I am enjoying being back on 15, one step forward to home. We have our own room, I have my own bed and bathroom.... unlike in CVICU there is only a chair, not a recliner or anything with cushions, just a chair. I am enjoying being able to hold her again. She seems to be resting peacefully in my arms right now. I hope that we will both sleep well tonight.
We are looking forward to the arrival of great Aunt Patsy from Washington state tomorrow. She is coming to visit and help us out for about 11 days

Day 4 after surgery...

Abigail is doing great! She is much more alert and awake today, although she does seem sad.... I'm sure she is just uncomfortable, or maybe she just misses dressing up with cute clothes and big bows, or just upset all her hair is falling out (IDK why). They say that they suspect after the Glenn surgery that the babies suffer headaches for first couple of days due to change in blood flow. They are now giving her scheduled Toradol for pain, and Morphine as needed. Everything has gone well with extubation/ and breathing on her own. They have removed most of her tubes/lines/catheters. They plan to remove her LA line going into her heart sometime later today. Once that line is out she will only be left with one IV going into her right femoral area and we will finally get to hold her again! I can't wait and I'm sure she could use a little more luvin' on. We also expect to be moved back to the Cardiology floor (15) once that line is out. Her incision looks good, her vitals are stable. We are right on track now! Yeah!!!.... finally. What a strong little girl!

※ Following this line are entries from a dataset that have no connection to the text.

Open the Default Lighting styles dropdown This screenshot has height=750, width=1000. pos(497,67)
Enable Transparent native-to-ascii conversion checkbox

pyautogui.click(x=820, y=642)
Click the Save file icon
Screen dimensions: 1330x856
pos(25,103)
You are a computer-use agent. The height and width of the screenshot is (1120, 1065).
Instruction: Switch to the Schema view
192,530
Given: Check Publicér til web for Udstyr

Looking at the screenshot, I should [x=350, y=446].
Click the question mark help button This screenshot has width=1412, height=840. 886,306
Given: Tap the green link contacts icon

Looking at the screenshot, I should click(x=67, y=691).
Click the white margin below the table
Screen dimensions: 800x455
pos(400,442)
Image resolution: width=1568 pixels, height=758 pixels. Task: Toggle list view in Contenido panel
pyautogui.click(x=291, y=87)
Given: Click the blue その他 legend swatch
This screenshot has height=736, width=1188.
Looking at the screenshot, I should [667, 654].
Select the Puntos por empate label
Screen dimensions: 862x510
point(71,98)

The ENT doc came by yesterday afternoon. They looked at vocal cords. Said that the right vocal cord moving well, and the left vocal cord is moving slightly. She doesn't expect any permanent damage. Will heal with time. And she gave her the OK to start trying to feed by mouth. Still not much sound coming out when she tries to cry, but she will get there.

Our family thanks everyone for all the prayers and love for Abigail!!